TUSSEN DE DRIFBUIEN DOOR
Dat ligt natuurlijk ver af van ons dagelijks leven. Maar het is een boeiende uitdaging. Jezus zou zeggen: probeer te worden als een kind. Een kind kan zijn konijn belangrijker vinden dan zichzelf. Een kind vindt jou belangrijker dan zichzelf, om een half uur later met gebalde vuisten buiten zichzelf van woede staan te krijsen omdat het zijn zin niet krijgt. Met andere woorden: de ander belangrijker vinden dan jezelf is een haalbaar ideaal, het maakt je gelukkig, je proeft de eeuwigheid in die momenten van ontroering om wie er om je heen zijn, maar het is breekbaar en het gevecht om zelfbehoud breekt er geregeld weer doorheen.
En toch is die houding, die manier van in het leven staan, belangrijke dan alles wat je zegt, zingt of beweert, want niet je vrome toezeggingen, je beloftes, maar je daden geven de doorslag. Aldus vertelde Jezus in de parabel over de twee broers: de ene zegt de goede dingen, de ander doet wat hoort.
 
'IK DOE HET ZO!' 
Het duurde lang, voordat ze op de camping waren. Sylvia had haar pop al 14 keer aan- en uitgekleed, ze had de ‘drie wolfjes’ in de Donald Duck al twee keer gelezen, en alle rode auto’s geteld. En nu waren ze maar net op de helft. De sfeer was niet gezellig. Pappa had kwaje zin. Hij had al twee keer in een file gestaan. De broodjes-pauze had hij veel te lang uitgesteld. Pappa was zelfs gaan schelden. 
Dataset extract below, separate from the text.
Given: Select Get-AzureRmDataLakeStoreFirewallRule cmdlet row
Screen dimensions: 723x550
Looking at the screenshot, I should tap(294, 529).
‘Die Belgen zijn wegpiraten!’, riep hij toen hij gepasseerd werd, en hij zette de achtervolging in. ‘En die stomme polities moesten maar beter boeven vangen in plaats van eerlijke vakantiegangers bekeuren. Niks deugde en Sylvia zuchtte. Zo ging de eerste vakantiedag nou eenmaal.
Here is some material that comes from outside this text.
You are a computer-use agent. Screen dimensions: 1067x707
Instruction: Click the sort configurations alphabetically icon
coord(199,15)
Ineens klonk er een vloek vanachter het stuur. Een politieauto was langsgekomen en het stoplicht knipperde. ‘Die gluiperds’, schreeuwde pappa, ‘ze scheuren zelf ook als gekken over de weg.’ Salvia hield haar hart vast. Dadelijk kwam pappa nog in de gevangenis. Hoe kwamen ze dan weer thuis? Pappa draaide het raampje open. ‘Ik constateer dat meneer haast heeft....’, zei de agent. ‘Goede middag meneer de officier’, zei pappa beleefd. Sylvia haalde opgelucht adem. Het had bijna onderdanig geklonken. ‘Dat spijt me zeer’, ging pappa op zachte toon verder. ‘Ik had het niet in de gaten, ik zat met mijn gedachten al op de camping.’ Sylvia wist niet meer hoe ze het had. Wie was nou de echte pappa, die scheldende bestuurder of die beleefde man aan het stuur?